Vitamin status may be assessed using a variety of direct and indirect measurements. Concentrations of vitamins can be measured in serum or blood cells. Vitamin metabolites may be measured in blood or urine. Changes in response to added vitamins may be measured as specific enzyme activities in blood or growth of leukocytes in cell culture. Finally, functional adequacy of a particular vitamin can be revealed by the urinary levels of specific metabolic intermediates controlled by the action of the vitamin.

Urinary organic acid analysis has traditionally been used for the detection of genetic diseases leading to frank inborn errors of metabolism.1 Although up to 30% of genetic polymorphisms are associated with decreased coenzyme binding affinifty,2 it is now widely accepted that genetic polymorphisms have a range of severity. One example is maple syrup urine disease (MSUD). The condition is primarily known to result from a faulty enzyme complex (branched-chain alpha-keto acid dehydrogenase). However there are numerous subunits and configurations that can be affected, so there is a range of possible downstream consequences. Research has identified patients diagnosed with MSUD who were found to be responsive to moderate to large doses of thiamin.2 Similarly functional deficits of coenzyme vitamins are revealed in organic acid testing. It follows logically that there may be many yet undiagnosed milder forms of these genetic polymorphisms with symptoms not generally associated with the frank disease. These milder genetic variants may not appear until a patient encounters a specific stress, or life stage such as adolescence, or a nutrient deficiency that slows the enzyme reaction. For routine clinical purposes, the most useful assay gives a clear answer to the question of whether body pools are adequate to meet current demands. Table 2.1 shows a summary of the laboratory evaluations of vitamin status that are discussed in this chapter.

Methods of Vitamin Assessments

Vitamins encompass several classes of compounds. The challenge of determining adequacy of body stores is complicated by the diversity of structures, the presence of multiple forms and the availability of specimens reflecting the whole body vitamin stores. No single assay can give adequate information about all vitamins. Technological advances for detecting metabolic markers of vitamin deficiencies have made functional testing available. Concurrently, the knowledge of metabolic intermediates that can serve as markers of functional deficiencies has also grown.3

For various reasons specific to each vitamin, it is possible for an individual to have normal serum levels of a vitamin while exhibiting signs of insufficiency for that vitamin owing to a lack of adequate intracellular concentration to meet the metabolic demands of the cells. For example, serum vitamin B12 can be normal while the metabolic intermediate methylmalonate is elevated owing to inadequate intracellular vitamin B12 to sustain the function of the enzyme methylmalonyl-CoA mutase.

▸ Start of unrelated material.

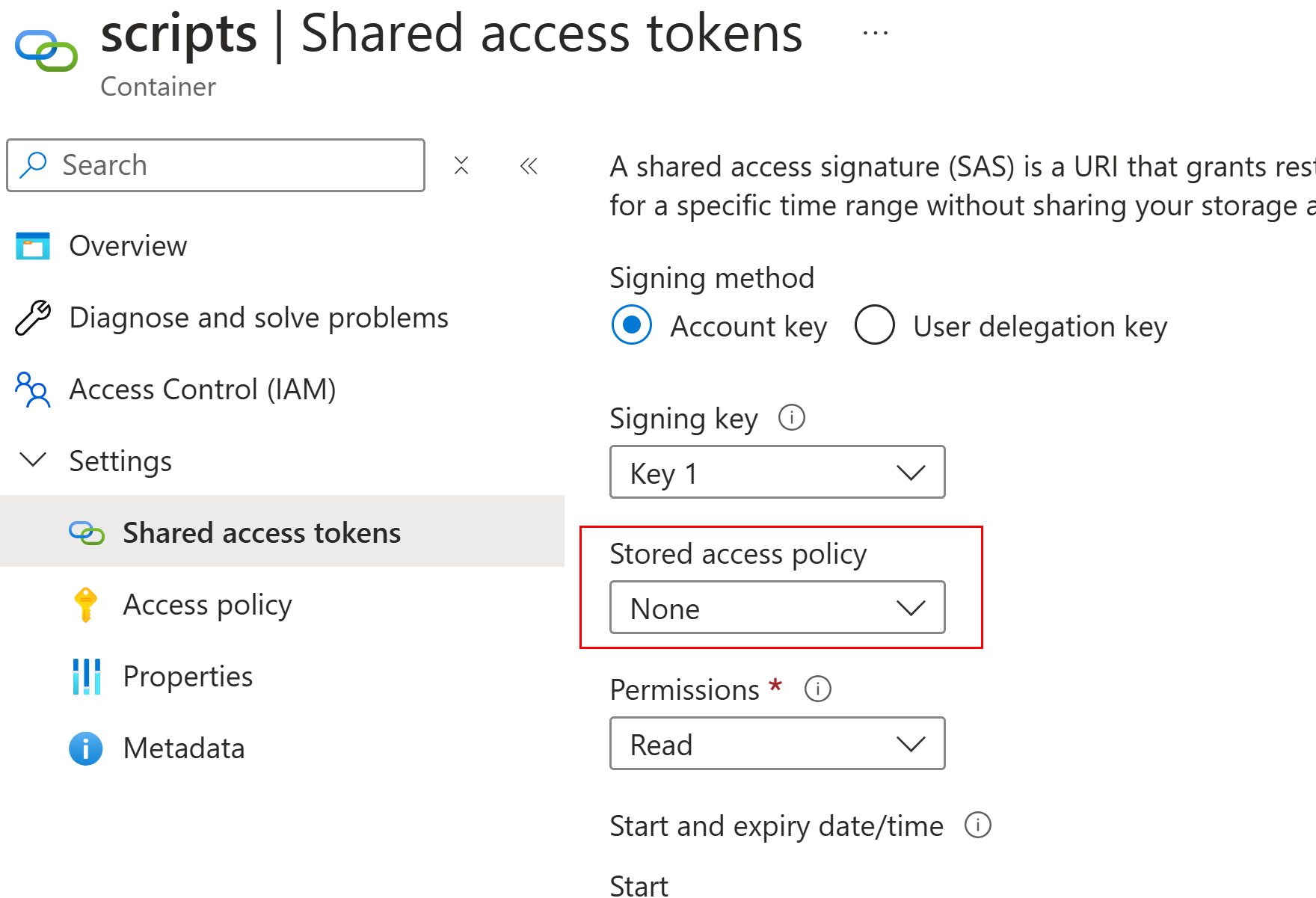This screenshot has height=898, width=1316.
Task: Focus the sidebar Search field
Action: point(216,165)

An intermediate in a pathway that normally has high flux owing to macronutrient processing provides the greatest sensitivity of a metabolic marker for revealing early or mild vitamin insufficiency. The amino acid catabolic pathways offer this advantage. One example of this is the degradation of excess histidine to glutamic acid through the intermediate formiminoglutamic acid (FIGLU). The conversion of FIGLU to glutamic acid requires the participation of folic acid and mild insufficiencies of the vitamin produce elevations of FIGLU. The severity of FIGLU elevation may be related to the severity of folic acid deficiency, under standard dietary protein intake conditions. Using this type of relationship, it is therefore possible to specifically tailor nutrient supplementation according to the need for repletion to restore the metabolic capacity. Since many of the metabolic markers we will discuss are amino acid pathway intermediates, a high protein meal or challenge dose of amino acids prior to specimen collection may be employed to maximize the sensitivity of the test.

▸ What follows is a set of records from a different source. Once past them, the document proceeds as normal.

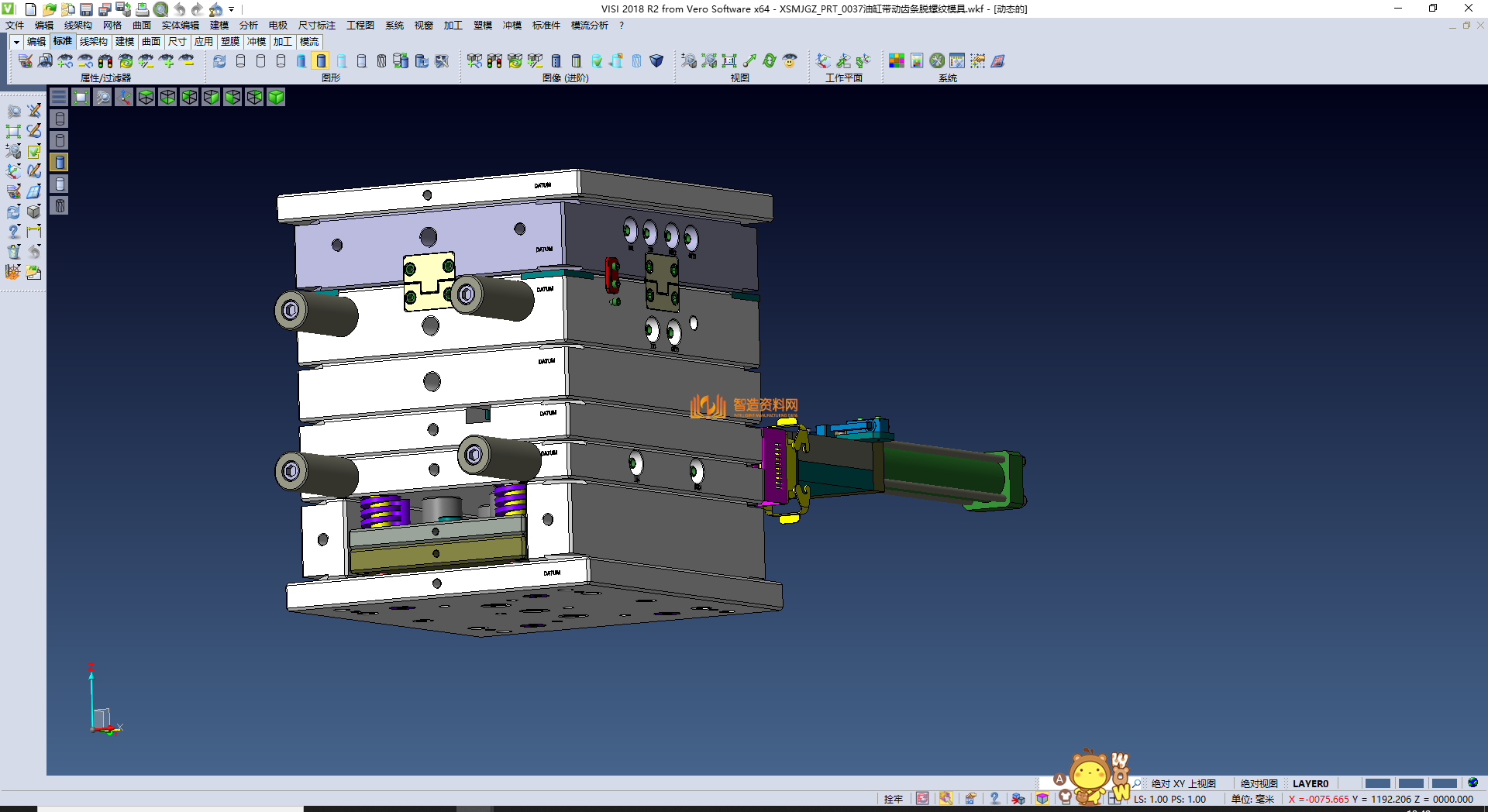Click the smiley eye view icon

pyautogui.click(x=790, y=60)
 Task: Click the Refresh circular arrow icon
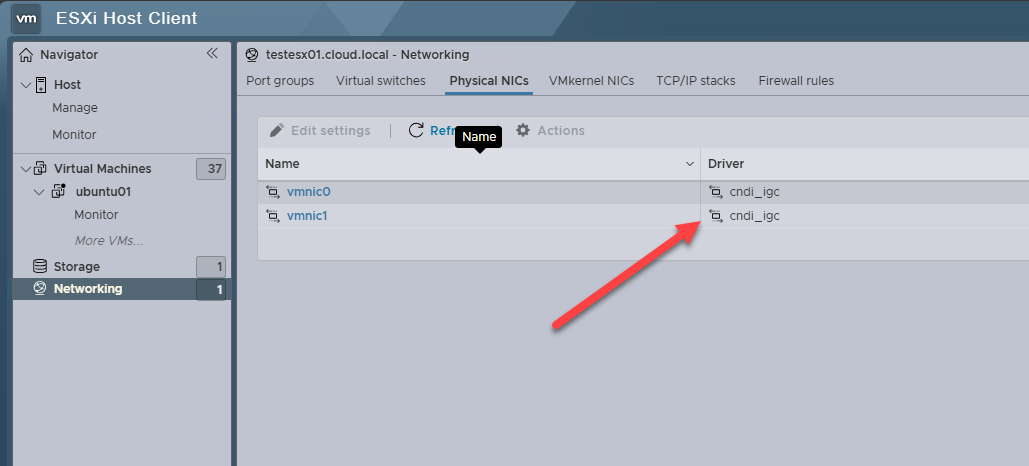(417, 130)
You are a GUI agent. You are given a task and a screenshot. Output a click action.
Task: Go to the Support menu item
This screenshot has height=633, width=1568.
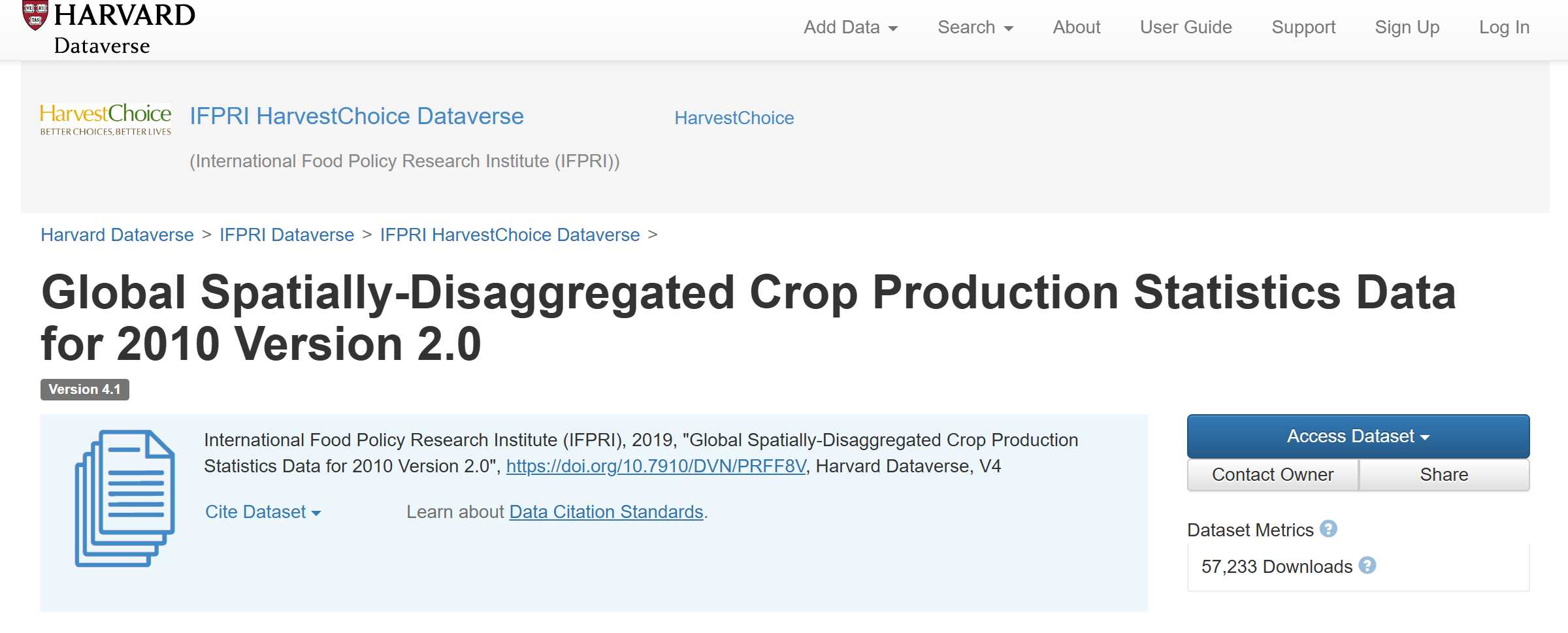(x=1303, y=27)
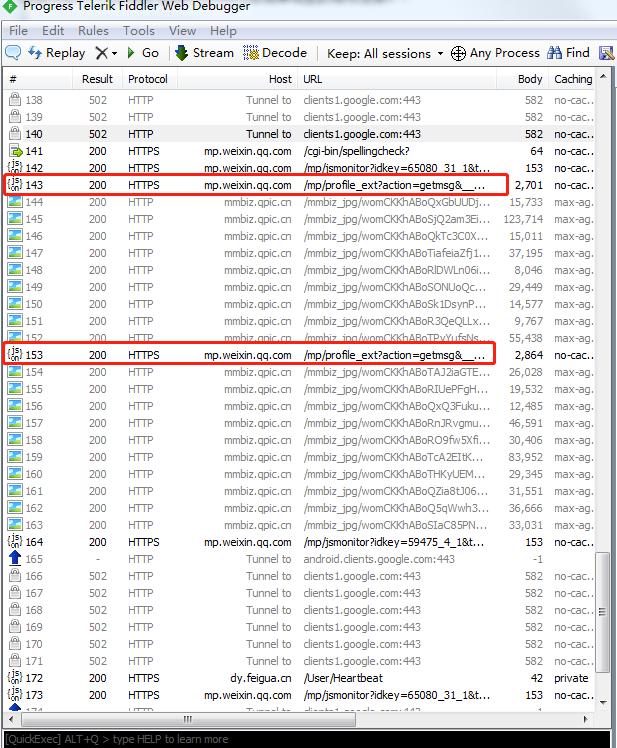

The first widely available tests of vitamin concentrations in serum were microbiological growth assays. Protozoan organisms whose growth is dependent on the presence of vitamins are grown in media that supply all but the vitamin being tested. The assays are very labor intensive and, because of the large number of variables affecting growth of whole cells, the reliability of results is frequently poor. These methods have been replaced by immunoassays with greater sensitivity and reproducibility and lower cost.

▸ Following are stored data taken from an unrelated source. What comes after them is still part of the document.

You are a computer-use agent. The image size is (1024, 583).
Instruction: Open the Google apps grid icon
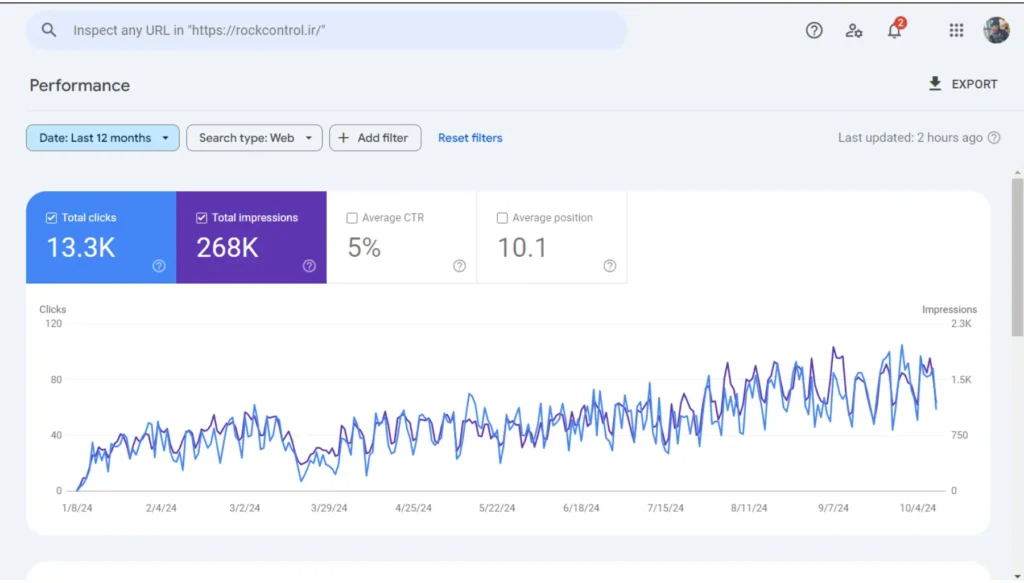pos(956,30)
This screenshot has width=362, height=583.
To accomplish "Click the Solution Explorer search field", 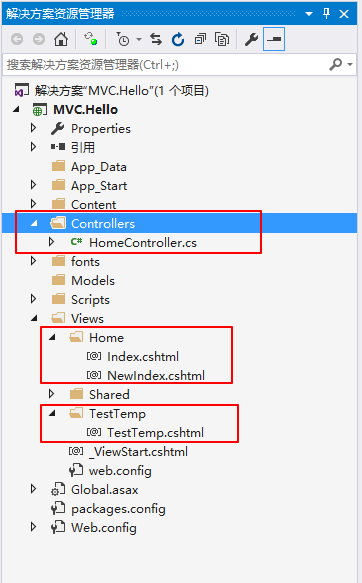I will pyautogui.click(x=165, y=65).
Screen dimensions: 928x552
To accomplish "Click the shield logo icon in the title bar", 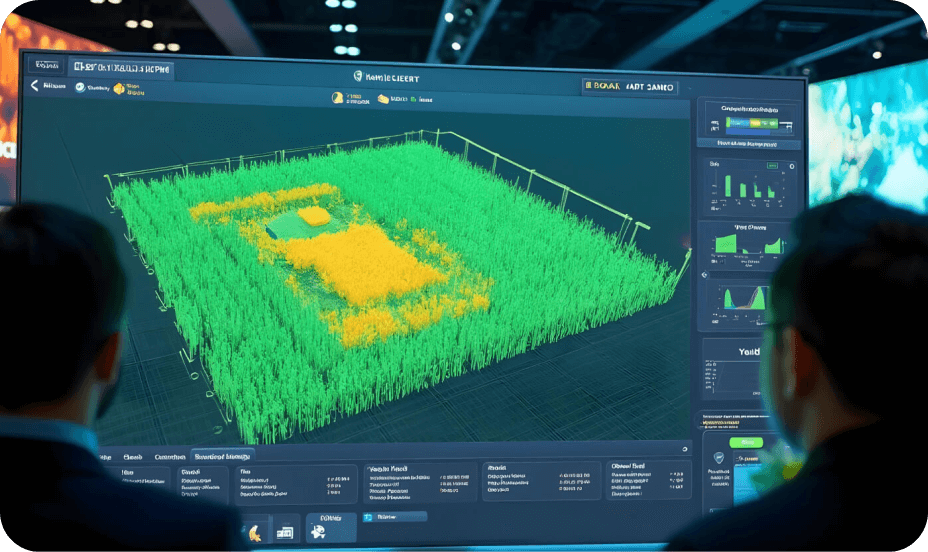I will (x=357, y=76).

Vitamins A, E, beta-carotene and coenzyme Q10 are typically measured in serum using high performance liquid chromatography with various detectors. The fat-soluble components are extracted from the specimen and need no further preparation prior to injection into the instrument for chromatographic separation. Vitamin D, also in serum, can be measured by immunological assay or HPLC. The urinary organic acid markers of vitamin status, however, are more accurately measured by chromatographic separation (either gas or liquid) coupled with mass spectrometric detection. The newer technology of liquid chromatography with tandem mass spectrometric detection (LC/MS/MS) requires less sample preparation and therefore is more accurate than the older methods using gas chromatography (GC/MS). For further discussion of instrumentation, see Chapter 1, "Basic Concepts."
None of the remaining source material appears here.